The task: Copy each record below exactly, please, and leave its pictures out.

START Source records

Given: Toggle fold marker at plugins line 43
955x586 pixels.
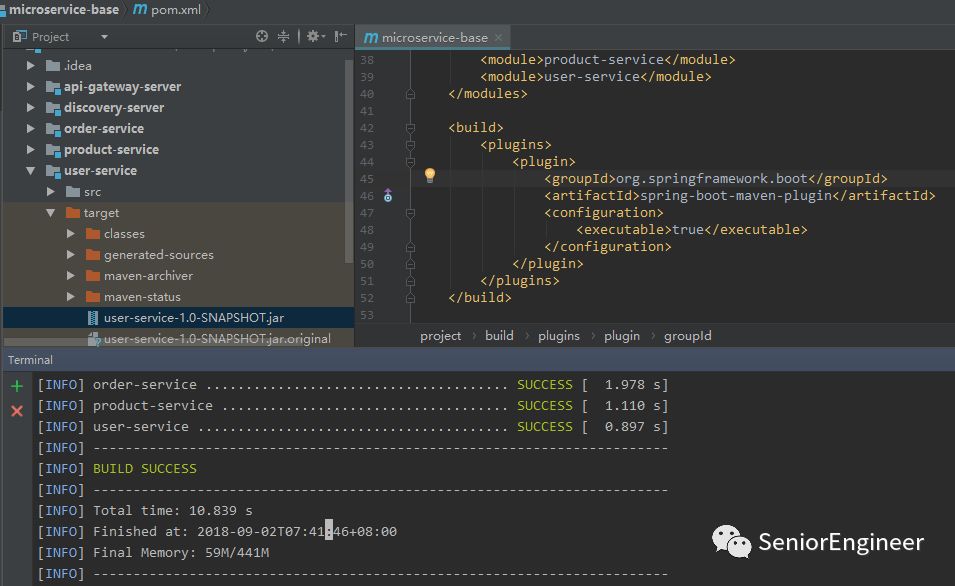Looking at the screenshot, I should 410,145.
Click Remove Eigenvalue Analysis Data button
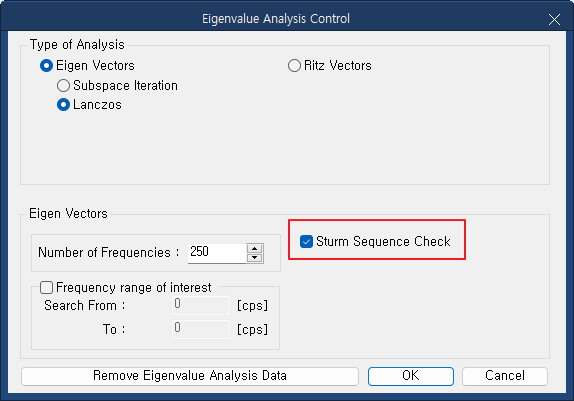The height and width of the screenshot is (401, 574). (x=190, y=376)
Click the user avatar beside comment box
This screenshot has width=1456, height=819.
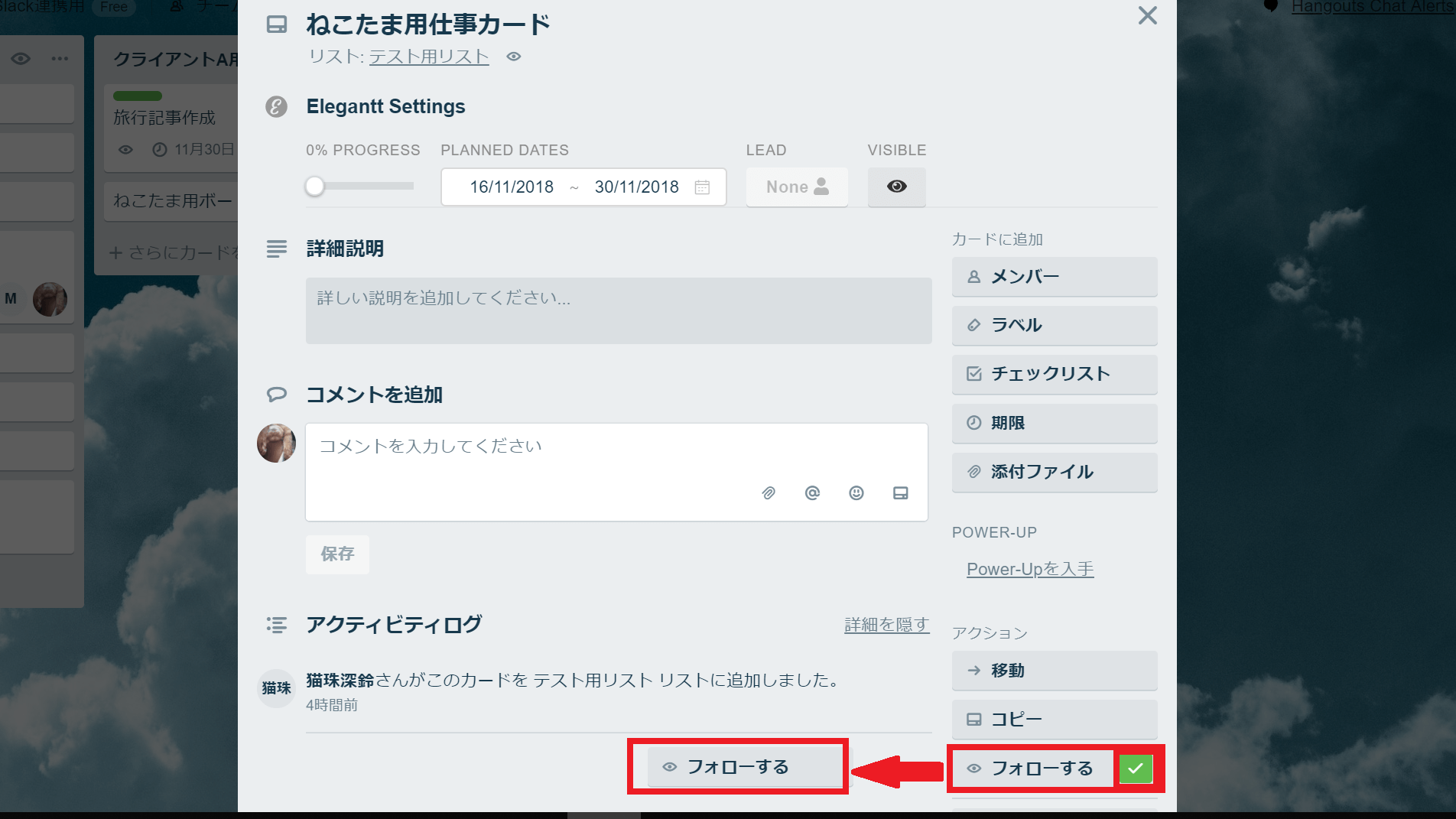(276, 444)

END Source records

Answer section:
Given: Toggle fold marker at plugins line 43
955x586 pixels.
Looking at the screenshot, I should 410,145.
Click Remove Eigenvalue Analysis Data button
The height and width of the screenshot is (401, 574). (x=190, y=376)
Click the user avatar beside comment box
This screenshot has width=1456, height=819.
(276, 444)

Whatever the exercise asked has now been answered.